=== Section Start ===

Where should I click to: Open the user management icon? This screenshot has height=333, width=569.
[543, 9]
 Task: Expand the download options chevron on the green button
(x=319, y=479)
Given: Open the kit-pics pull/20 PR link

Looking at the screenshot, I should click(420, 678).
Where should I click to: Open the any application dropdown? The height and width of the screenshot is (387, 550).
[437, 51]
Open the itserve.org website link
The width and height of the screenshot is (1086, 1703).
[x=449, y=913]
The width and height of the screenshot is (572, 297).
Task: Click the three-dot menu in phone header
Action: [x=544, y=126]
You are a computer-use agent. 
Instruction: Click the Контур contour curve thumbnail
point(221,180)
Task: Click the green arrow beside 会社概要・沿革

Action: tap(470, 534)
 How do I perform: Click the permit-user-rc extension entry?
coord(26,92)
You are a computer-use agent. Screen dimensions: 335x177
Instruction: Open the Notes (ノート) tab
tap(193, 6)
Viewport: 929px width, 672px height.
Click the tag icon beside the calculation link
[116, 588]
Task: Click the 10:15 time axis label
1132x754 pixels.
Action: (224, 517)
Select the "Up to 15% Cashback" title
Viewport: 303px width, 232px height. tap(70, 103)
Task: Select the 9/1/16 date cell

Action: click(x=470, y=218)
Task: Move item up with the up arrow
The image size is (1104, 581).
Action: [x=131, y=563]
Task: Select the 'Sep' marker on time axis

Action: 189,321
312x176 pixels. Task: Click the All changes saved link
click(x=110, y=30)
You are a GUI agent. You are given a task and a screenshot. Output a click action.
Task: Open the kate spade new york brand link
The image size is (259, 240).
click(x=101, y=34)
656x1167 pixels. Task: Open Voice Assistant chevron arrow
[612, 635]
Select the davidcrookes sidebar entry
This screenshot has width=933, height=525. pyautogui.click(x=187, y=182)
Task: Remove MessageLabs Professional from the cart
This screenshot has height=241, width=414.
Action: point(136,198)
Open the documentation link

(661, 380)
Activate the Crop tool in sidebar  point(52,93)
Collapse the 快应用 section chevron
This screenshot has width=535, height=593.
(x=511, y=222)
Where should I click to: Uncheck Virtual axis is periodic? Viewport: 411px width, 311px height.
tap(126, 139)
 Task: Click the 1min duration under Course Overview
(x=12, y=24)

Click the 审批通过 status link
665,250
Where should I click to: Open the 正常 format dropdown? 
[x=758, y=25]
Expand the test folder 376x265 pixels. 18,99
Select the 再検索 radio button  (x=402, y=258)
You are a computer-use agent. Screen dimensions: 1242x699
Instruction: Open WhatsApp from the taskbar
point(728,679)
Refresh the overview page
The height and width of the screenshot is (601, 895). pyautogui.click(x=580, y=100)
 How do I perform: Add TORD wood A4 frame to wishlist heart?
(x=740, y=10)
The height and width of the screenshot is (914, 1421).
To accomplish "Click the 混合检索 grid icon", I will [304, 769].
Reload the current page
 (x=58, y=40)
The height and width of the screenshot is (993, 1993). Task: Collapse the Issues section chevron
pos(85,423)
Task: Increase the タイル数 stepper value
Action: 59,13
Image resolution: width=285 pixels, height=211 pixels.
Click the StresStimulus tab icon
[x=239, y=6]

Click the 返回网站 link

=== Section End ===

> AIM OF THE EXERCISE: Output the full listing exactly, please.

> RESPONSE TO THIS EXERCISE:
Where should I click to: Open the user management icon? This screenshot has height=333, width=569.
[543, 9]
 Task: Expand the download options chevron on the green button
(x=319, y=479)
Given: Open the kit-pics pull/20 PR link

Looking at the screenshot, I should click(420, 678).
Where should I click to: Open the any application dropdown? The height and width of the screenshot is (387, 550).
[437, 51]
Open the itserve.org website link
The width and height of the screenshot is (1086, 1703).
[x=449, y=913]
The width and height of the screenshot is (572, 297).
Task: Click the three-dot menu in phone header
Action: [x=544, y=126]
You are a computer-use agent. 
Instruction: Click the Контур contour curve thumbnail
point(221,180)
Task: Click the green arrow beside 会社概要・沿革

Action: tap(470, 534)
 How do I perform: Click the permit-user-rc extension entry?
coord(26,92)
You are a computer-use agent. Screen dimensions: 335x177
Instruction: Open the Notes (ノート) tab
tap(193, 6)
Viewport: 929px width, 672px height.
Click the tag icon beside the calculation link
[116, 588]
Task: Click the 10:15 time axis label
1132x754 pixels.
Action: (224, 517)
Select the "Up to 15% Cashback" title
Viewport: 303px width, 232px height. tap(70, 103)
Task: Select the 9/1/16 date cell

Action: click(x=470, y=218)
Task: Move item up with the up arrow
The image size is (1104, 581).
Action: [x=131, y=563]
Task: Select the 'Sep' marker on time axis

Action: 189,321
312x176 pixels. Task: Click the All changes saved link
click(x=110, y=30)
You are a GUI agent. You are given a task and a screenshot. Output a click action.
Task: Open the kate spade new york brand link
The image size is (259, 240).
click(x=101, y=34)
656x1167 pixels. Task: Open Voice Assistant chevron arrow
[612, 635]
Select the davidcrookes sidebar entry
This screenshot has width=933, height=525. pyautogui.click(x=187, y=182)
Task: Remove MessageLabs Professional from the cart
This screenshot has height=241, width=414.
Action: point(136,198)
Open the documentation link

(661, 380)
Activate the Crop tool in sidebar  point(52,93)
Collapse the 快应用 section chevron
This screenshot has width=535, height=593.
(x=511, y=222)
Where should I click to: Uncheck Virtual axis is periodic? Viewport: 411px width, 311px height.
tap(126, 139)
 Task: Click the 1min duration under Course Overview
(x=12, y=24)

Click the 审批通过 status link
665,250
Where should I click to: Open the 正常 format dropdown? 
[x=758, y=25]
Expand the test folder 376x265 pixels. 18,99
Select the 再検索 radio button  (x=402, y=258)
You are a computer-use agent. Screen dimensions: 1242x699
Instruction: Open WhatsApp from the taskbar
point(728,679)
Refresh the overview page
The height and width of the screenshot is (601, 895). pyautogui.click(x=580, y=100)
 How do I perform: Add TORD wood A4 frame to wishlist heart?
(x=740, y=10)
The height and width of the screenshot is (914, 1421).
To accomplish "Click the 混合检索 grid icon", I will [304, 769].
Reload the current page
 (x=58, y=40)
The height and width of the screenshot is (993, 1993). Task: Collapse the Issues section chevron
pos(85,423)
Task: Increase the タイル数 stepper value
Action: 59,13
Image resolution: width=285 pixels, height=211 pixels.
Click the StresStimulus tab icon
[x=239, y=6]

Click the 返回网站 link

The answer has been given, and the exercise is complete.